Estimates say 1 scenario would save $300K; some wonder about cultural impact
Event has passed
In estimates Wiscasset Superintendent of Schools Kim Andersson shared Monday night, tuitioning out the high school grades, closing Wiscasset Elementary School and having all the grades up through eighth at the remaining school would save a few hundred thousand dollars a year.
Is that worth what would be lost, asked some members of the Wiscasset Future of the Schools Committee.
Last year, the selectmen-appointed, voter-requested panel said closing the high school grades might cost the town more for education. But after the committee restarted, the math was redrawn.

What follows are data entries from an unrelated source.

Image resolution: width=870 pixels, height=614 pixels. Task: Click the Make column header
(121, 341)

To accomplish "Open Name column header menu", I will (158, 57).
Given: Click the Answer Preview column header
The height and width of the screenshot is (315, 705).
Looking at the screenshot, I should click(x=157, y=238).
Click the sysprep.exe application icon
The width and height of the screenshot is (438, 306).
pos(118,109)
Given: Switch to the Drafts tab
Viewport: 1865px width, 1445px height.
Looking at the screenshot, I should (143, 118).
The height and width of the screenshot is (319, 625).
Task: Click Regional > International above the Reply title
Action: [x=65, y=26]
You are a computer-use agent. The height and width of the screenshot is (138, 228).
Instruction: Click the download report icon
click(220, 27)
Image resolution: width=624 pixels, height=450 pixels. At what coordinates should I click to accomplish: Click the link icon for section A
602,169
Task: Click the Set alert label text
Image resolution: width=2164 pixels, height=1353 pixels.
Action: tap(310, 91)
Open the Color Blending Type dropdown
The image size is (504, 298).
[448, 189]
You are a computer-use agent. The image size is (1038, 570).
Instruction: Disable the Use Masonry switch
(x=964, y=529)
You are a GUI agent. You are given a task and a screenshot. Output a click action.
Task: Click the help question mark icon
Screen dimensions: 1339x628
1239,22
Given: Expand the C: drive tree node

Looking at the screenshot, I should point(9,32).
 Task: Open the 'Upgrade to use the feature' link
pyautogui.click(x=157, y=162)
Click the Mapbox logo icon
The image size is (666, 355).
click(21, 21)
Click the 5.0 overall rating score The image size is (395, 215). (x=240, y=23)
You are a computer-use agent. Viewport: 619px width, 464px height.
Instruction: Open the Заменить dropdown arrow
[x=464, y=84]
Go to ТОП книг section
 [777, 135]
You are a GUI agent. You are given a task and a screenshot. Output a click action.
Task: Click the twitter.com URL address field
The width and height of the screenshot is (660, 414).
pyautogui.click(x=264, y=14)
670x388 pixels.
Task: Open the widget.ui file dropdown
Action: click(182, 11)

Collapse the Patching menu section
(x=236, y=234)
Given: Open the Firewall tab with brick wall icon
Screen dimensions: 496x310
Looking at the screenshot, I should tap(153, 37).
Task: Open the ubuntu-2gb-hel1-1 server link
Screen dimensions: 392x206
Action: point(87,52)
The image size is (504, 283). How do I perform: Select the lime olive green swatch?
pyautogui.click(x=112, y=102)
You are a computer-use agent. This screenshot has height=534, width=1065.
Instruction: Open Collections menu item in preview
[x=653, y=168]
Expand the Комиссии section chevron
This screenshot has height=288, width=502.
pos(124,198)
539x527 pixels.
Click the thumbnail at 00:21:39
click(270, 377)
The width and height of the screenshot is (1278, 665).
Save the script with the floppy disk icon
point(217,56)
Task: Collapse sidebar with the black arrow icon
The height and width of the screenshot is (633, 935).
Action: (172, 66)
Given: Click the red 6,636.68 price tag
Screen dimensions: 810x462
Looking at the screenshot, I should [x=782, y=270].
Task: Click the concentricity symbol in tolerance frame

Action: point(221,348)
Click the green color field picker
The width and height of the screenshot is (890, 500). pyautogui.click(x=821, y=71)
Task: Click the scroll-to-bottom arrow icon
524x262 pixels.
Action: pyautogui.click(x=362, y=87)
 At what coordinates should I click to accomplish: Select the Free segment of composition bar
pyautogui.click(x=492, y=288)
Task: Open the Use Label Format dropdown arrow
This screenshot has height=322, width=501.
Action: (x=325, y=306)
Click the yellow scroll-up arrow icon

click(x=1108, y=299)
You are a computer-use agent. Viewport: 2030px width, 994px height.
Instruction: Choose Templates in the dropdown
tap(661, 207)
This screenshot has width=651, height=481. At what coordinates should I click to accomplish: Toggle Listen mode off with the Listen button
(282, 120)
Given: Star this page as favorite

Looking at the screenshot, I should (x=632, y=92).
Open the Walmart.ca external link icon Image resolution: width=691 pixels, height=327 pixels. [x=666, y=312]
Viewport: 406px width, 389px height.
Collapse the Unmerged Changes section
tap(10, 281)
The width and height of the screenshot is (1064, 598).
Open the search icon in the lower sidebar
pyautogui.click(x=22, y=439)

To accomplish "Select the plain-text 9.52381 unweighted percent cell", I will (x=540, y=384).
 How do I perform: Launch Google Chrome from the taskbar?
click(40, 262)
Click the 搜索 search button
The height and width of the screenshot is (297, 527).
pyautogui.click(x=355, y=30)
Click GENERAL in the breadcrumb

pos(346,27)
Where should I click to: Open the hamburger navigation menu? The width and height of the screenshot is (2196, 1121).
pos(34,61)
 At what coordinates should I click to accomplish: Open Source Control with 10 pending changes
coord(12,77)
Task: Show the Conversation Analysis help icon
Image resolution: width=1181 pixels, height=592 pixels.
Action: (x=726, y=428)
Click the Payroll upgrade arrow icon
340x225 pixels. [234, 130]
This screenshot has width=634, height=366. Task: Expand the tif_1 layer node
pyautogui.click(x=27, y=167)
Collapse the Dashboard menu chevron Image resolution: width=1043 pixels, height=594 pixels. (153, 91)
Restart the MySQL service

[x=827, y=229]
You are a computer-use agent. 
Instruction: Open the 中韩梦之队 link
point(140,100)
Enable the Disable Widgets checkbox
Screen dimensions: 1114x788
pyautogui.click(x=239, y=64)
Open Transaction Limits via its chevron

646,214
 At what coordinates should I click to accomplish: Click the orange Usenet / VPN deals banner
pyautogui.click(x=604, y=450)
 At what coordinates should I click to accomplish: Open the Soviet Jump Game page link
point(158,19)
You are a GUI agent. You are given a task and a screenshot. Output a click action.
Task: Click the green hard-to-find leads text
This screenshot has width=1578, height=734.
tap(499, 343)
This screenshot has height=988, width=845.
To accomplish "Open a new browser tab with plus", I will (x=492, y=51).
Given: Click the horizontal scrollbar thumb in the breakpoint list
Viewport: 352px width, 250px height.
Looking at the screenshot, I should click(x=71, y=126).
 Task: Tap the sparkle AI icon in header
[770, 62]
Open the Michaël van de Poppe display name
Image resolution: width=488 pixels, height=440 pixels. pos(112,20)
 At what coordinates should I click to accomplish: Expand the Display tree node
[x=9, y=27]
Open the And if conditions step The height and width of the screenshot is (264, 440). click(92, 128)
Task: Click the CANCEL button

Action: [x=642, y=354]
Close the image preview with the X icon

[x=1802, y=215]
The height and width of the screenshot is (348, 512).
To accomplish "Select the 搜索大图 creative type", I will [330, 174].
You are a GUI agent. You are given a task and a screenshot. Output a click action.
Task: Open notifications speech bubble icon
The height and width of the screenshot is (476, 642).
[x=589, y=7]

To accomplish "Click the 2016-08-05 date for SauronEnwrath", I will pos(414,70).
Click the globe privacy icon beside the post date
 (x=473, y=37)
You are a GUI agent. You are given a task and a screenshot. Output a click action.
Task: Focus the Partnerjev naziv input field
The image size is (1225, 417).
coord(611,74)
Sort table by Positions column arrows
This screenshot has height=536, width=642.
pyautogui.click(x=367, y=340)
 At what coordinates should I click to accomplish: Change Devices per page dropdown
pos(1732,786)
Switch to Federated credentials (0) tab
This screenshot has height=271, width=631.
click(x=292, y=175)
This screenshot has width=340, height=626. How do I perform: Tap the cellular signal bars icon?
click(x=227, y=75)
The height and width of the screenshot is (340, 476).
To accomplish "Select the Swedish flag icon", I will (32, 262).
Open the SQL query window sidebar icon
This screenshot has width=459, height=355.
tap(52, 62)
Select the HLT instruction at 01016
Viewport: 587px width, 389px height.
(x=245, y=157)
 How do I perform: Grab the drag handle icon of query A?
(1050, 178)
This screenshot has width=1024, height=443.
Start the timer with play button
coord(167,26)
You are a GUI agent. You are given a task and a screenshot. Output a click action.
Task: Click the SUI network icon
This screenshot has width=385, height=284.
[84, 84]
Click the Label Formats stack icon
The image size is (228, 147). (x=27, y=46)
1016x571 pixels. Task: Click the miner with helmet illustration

Monday night, Andersson went through the updated estimates. In the meeting and in spreadsheets she provided on request post-meeting, Andersson said maintaining both WES and what is now Wiscasset Middle High School, and tuitioning out the high schoolers, would cost about $136,313 more a year than the status quo; and tuitioning out the high schoolers, and closing WES and moving those grades to WMHS with the middle schoolers, would instead save $305,368 a year.
Andersson said she has not figured in costs for adapting WMHS to serve the younger grades.
Members picked or, in some cases, were picked for, three subcommittees to serve on: status quo, possibly including expansion; tuitioning out the high school grades; and a regional partnership of some kind, maybe a school that starts with grade nine and has a tech center – possibly through a state plan Andersson and Selectmen’s Chair Sarah Whitfield, the board’s liaison to the committee, said the state will be take applications for.
Member Jason Putnam said saving $300,000 is one consideration, but could the committee also look at the cultural impact of Wiscasset “losing our school.”
Member Debra Pooler concurred. She said questions to be answered include if Wiscasset has done all it could to keep the schools “the big strong thing” they’ve always been. “We need to look at what we’d really lose. It’s not about money. It’s about community. And I think we’ve really got to look at that.”
Putnam said the town might have more students if it had more housing. Teachers also have trouble finding a place to live, Pooler said.